*COMPITO*
Riporta tali e quali le righe dei dati dalla riga con "Expand the Site category dropdown" alla riga con "point(46,27)", entrambe incluse.

*ESTRATTO DEI DATI*
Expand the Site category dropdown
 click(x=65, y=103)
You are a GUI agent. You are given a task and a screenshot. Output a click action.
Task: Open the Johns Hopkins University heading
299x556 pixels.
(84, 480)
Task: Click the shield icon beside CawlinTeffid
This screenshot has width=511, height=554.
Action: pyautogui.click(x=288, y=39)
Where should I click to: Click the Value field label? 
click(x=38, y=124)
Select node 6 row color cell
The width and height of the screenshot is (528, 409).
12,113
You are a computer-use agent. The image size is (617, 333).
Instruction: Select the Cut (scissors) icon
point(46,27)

* * *

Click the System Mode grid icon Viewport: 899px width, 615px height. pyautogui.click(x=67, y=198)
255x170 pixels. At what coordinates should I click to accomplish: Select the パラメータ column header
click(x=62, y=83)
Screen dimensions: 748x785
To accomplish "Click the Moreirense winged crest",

...

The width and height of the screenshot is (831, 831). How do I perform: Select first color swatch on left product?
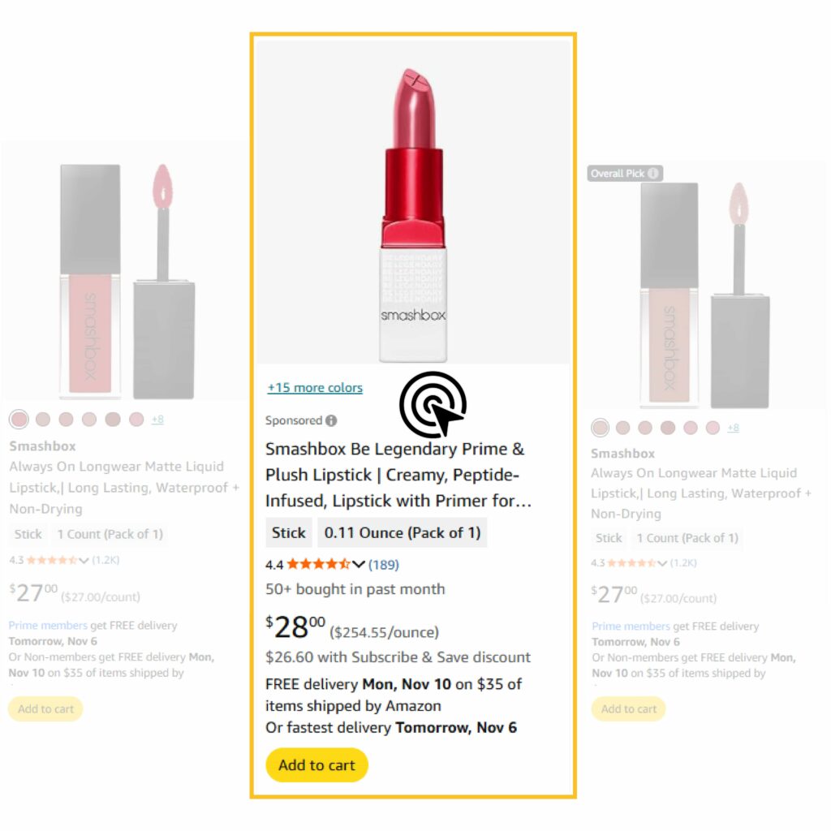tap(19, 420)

*RISULTATO*
Expand the Site category dropdown
 click(x=65, y=103)
You are a GUI agent. You are given a task and a screenshot. Output a click action.
Task: Open the Johns Hopkins University heading
299x556 pixels.
(84, 480)
Task: Click the shield icon beside CawlinTeffid
This screenshot has width=511, height=554.
Action: pyautogui.click(x=288, y=39)
Where should I click to: Click the Value field label? 
click(x=38, y=124)
Select node 6 row color cell
The width and height of the screenshot is (528, 409).
12,113
You are a computer-use agent. The image size is (617, 333).
Instruction: Select the Cut (scissors) icon
point(46,27)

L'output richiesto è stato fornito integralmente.